The biggest change in HBO’s adaptation is the treatment of the prophet (Daniel Zovatto), whose simple villainy in the novel fuels the plot and provides the stakes in Year 20. Here, his “there is no before” belief system is more enigmatic and empathetic and thus, frankly, more interesting. This version of the prophet is understandably more attractive to Kirsten, too, battling with the preservationist ideology behind the Museum of Civilization. Even post-collapse, human culture finds its footing astride the conservative and the radical, and the prophet reminds me of the burn-it-all-down, can’t-go-back-to-normal rhetoric of our current pandemic, where systemic inequality is finally foregrounded in the cultural conversation. 

Still, the miniseries is quieter than a lot of viewers will expect, given the premise and genre, and by complicating the prophet, the story loses much of its momentum. Tonally, moments of lightheartedness feel dissonant and even cringey, like the message of hope is a pill the actors couldn’t quite swallow. Perhaps the adaptation would have felt different if it had arrived earlier within our own pandemic, but of course it was the pandemic that delayed filming.

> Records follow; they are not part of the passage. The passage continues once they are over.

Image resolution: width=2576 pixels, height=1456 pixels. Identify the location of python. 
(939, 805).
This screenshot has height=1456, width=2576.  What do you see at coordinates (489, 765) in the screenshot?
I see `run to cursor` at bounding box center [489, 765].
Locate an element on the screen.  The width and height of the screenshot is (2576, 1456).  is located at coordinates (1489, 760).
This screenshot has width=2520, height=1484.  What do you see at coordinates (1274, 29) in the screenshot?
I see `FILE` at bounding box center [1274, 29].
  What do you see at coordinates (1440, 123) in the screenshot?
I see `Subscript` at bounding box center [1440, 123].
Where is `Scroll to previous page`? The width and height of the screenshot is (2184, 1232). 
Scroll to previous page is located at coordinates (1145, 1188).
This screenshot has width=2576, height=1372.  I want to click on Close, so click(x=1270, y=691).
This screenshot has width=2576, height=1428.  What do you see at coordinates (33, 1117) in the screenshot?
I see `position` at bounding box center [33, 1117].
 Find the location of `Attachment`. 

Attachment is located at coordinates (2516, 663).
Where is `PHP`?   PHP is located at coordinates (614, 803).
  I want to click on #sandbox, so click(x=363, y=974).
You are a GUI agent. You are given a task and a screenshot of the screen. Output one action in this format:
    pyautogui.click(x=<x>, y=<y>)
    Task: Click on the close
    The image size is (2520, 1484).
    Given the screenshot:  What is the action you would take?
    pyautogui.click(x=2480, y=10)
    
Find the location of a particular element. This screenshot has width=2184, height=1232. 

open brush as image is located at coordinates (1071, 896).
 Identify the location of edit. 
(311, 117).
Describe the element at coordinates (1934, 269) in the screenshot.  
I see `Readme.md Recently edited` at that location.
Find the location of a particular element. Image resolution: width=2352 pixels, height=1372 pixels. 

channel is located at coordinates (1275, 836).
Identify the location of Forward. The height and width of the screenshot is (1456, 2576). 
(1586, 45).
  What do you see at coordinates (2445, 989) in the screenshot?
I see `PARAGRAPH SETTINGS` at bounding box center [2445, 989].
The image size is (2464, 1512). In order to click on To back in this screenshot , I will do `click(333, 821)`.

The Traveling Symphony’s mantra is “Because survival is insufficient.” As a piece of culture in a post-COVID world, the HBO miniseries has taken up this mantra itself, a reminder of dystopian fiction’s raison d’etre. It is why everyone started streaming Contagion and reading Camus last year. Even when the bubonic plague shuttered Shakespeare’s Globe Theater, the show went on. Art has its own survival instinct.